▸ **SUPPLIED RECORDS**

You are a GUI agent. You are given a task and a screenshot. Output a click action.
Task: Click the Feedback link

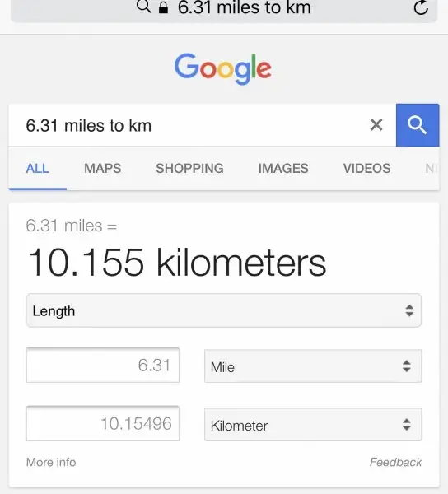pos(395,462)
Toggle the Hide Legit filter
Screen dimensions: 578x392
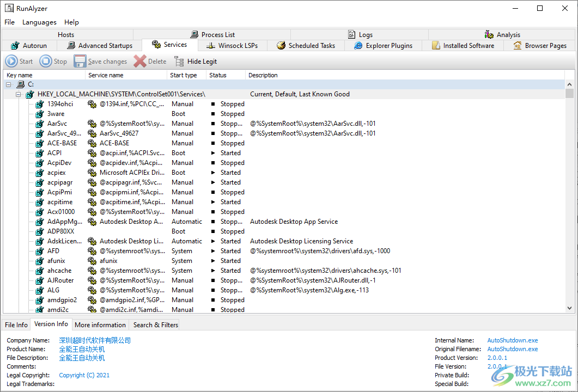point(196,62)
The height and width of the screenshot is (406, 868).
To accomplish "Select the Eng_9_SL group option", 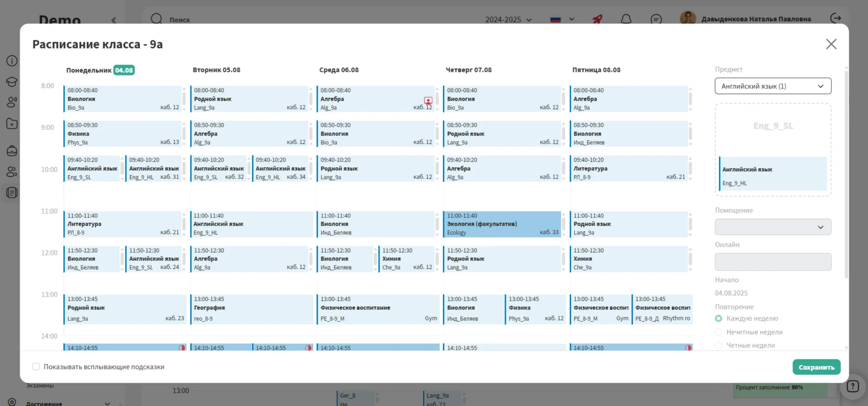I will coord(773,126).
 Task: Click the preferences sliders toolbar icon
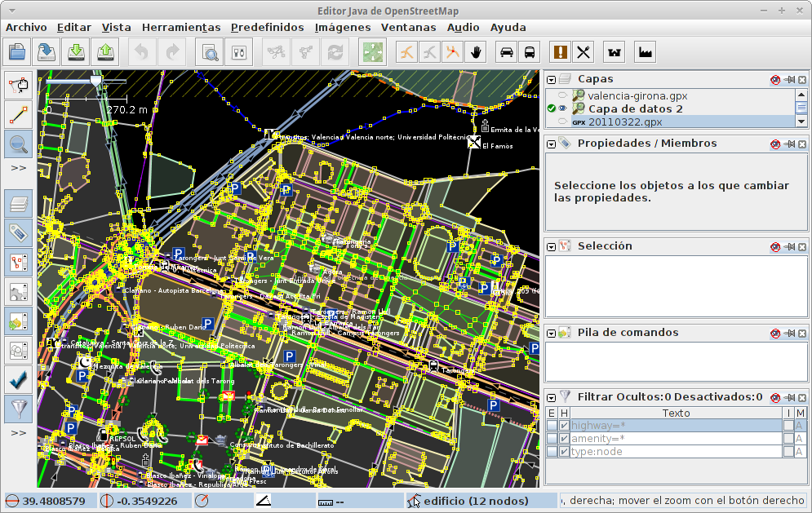pyautogui.click(x=239, y=52)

▸ **WHAT TO DO**
Extract, character for character, every line from the one that holds "Task: Click the preferences" through the end of the entries above. Include both boundary lines and no pictures.

▸ **REPLY TO THE EXERCISE**
 Task: Click the preferences sliders toolbar icon
pyautogui.click(x=239, y=52)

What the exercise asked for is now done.